SENTENCIA CONSTITUCIONAL 1274/2004-R
Tribunal Constitucional Plurinacional de Bolivia

SENTENCIA CONSTITUCIONAL 1274/2004-R

Fecha: 10-Ago-2004

I.1.1. Hechos que motivan el recurso

Por memorial presentado el 17 de mayo de 2004 cursante de fs. 2 a 11 vta., la recurrente manifiesta que en el proceso ejecutivo seguido por Julio César Roca Mercado contra Oscar Paz Uzin y otra por cobro de la suma de $US35.000.-, se declaró probada la demanda y, en ejecución de Sentencia, se procedió al remate del bien dado en garantía, notificándose a todos los acreedores que tenían registradas acreencias anteriores y posteriores, a cuyo efecto el Banco Mercantil S.A., interpuso tercería de derecho preferente en el pago, siendo declarada probaba, por lo que se procedió al trámite del remate, al que su persona se presentó por tratarse de una subasta judicial, habiéndose adjudicado el bien inmueble que fue rematado en la suma de Bs316.286.-, adquiriendo la calidad de tercera adjudicataria, encontrándose bajo la protección del art. 1485 del Código civil (CC). No obstante de ello, el Banco tercerista, al considerar que el avalúo del inmueble fue por un monto inferior al valor real y amparado en una presunta notificación ilegal, solicitó al Juez de la causa la nulidad de obrados, presentando otros dos avalúos del mismo inmueble por sumas diferentes y superiores a la suma que constituyó la base del remate, incidente que fue rechazado por el Juez de primera instancia, sin embargo, dicha Resolución fue apelada, habiendo los vocales recurridos, mediante Auto de 9 de Marzo de 2004, anulado obrados hasta que se realicen nuevos avalúos.
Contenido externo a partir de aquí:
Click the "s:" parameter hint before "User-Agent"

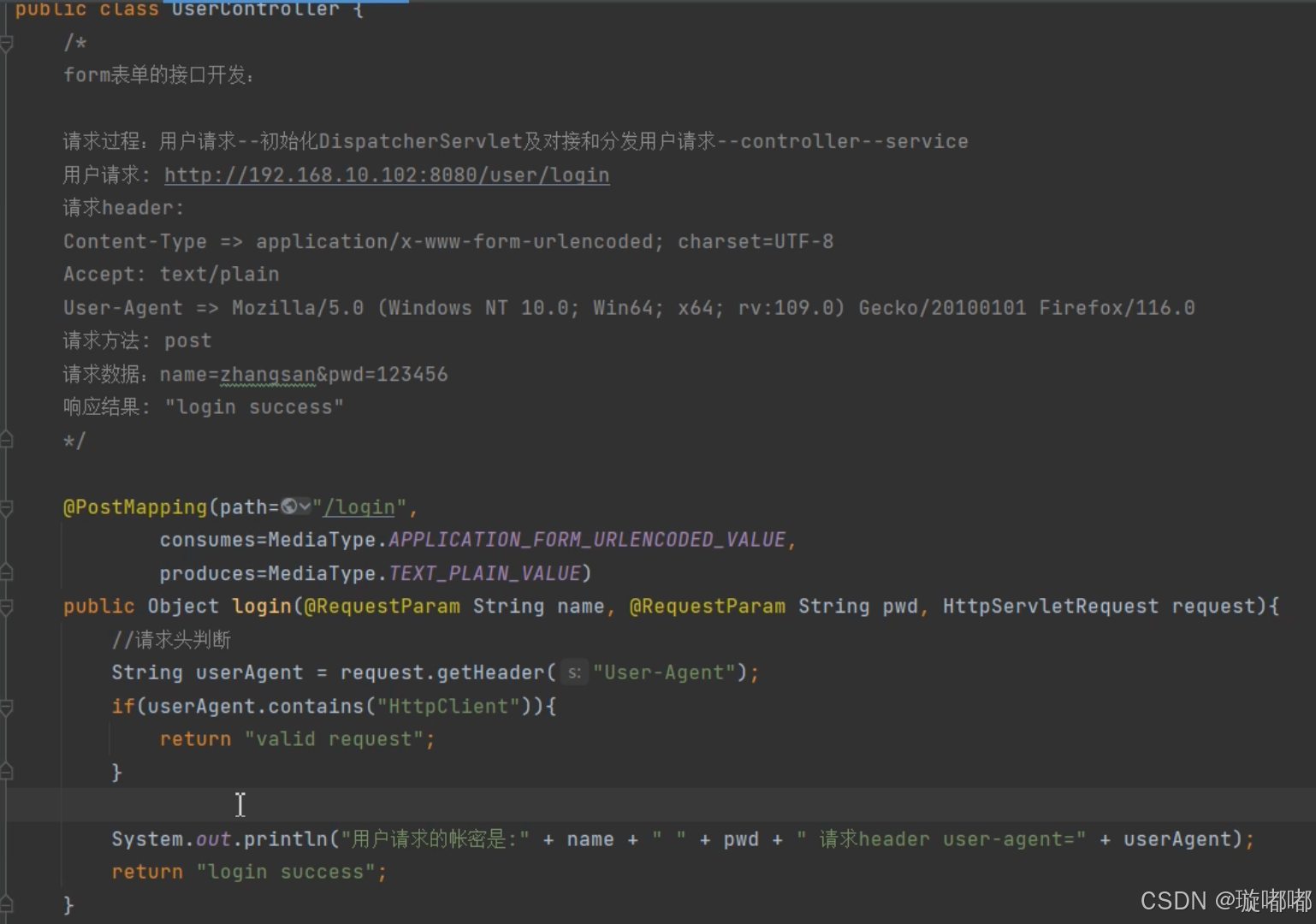(x=573, y=673)
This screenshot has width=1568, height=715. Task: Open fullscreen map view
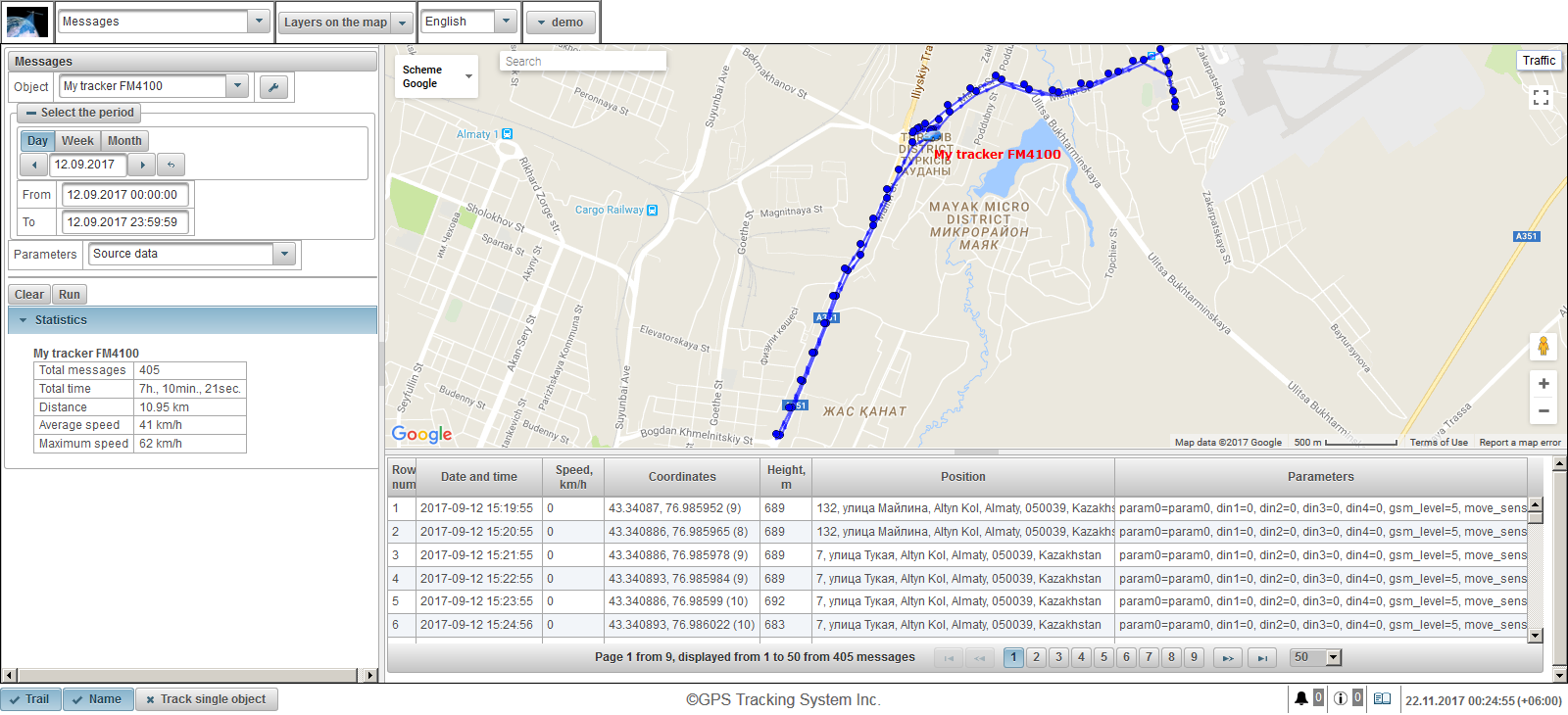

Señala que los recurridos dieron curso a una apelación que no corresponde y que no se encuentra consignada en la norma procesal, ya que al tercerista no le está facultado alegar incidentes de tasación o avalúos, conforme lo establece el art. 535 del Código de procedimiento civil (CPC); por otro lado, los recurridos consideraron avalúos que fueron presentados por el propio tercerista y que no formaron parte del proceso, desconociendo el avalúo que fue aprobado por el Juez de la causa y que conforme al principio de preclusión, había adquirido ejecutoria, no pudiendo retrotraerse trámites concluidos y, en todo caso, a quien le estaba permitido objetarlo en su oportunidad era a la parte ejecutada y bajo ningún concepto al tercerista, más aún si se trata de un proceso ejecutivo y no de cognición.

Agrega que los vocales recurridos, no consideraron que la supuesta ilegal notificación al tercerista -por no haberse consignado el nombre y apellidos del personero legal del Banco- cumplió con su finalidad, por cuanto en base a dicha notificación el Banco interpuso su tercería de derecho preferente al pago, no existiendo ningún perjuicio. Asimismo, al anular obrados y disponer que se tramite un nuevo avalúo catastral actuaron con exceso de poder saliéndose de lo establecido por el art. 236 del CPC, vulnerando el principio de preclusión, no obstante habérsele reconocido su derecho preferente al pago.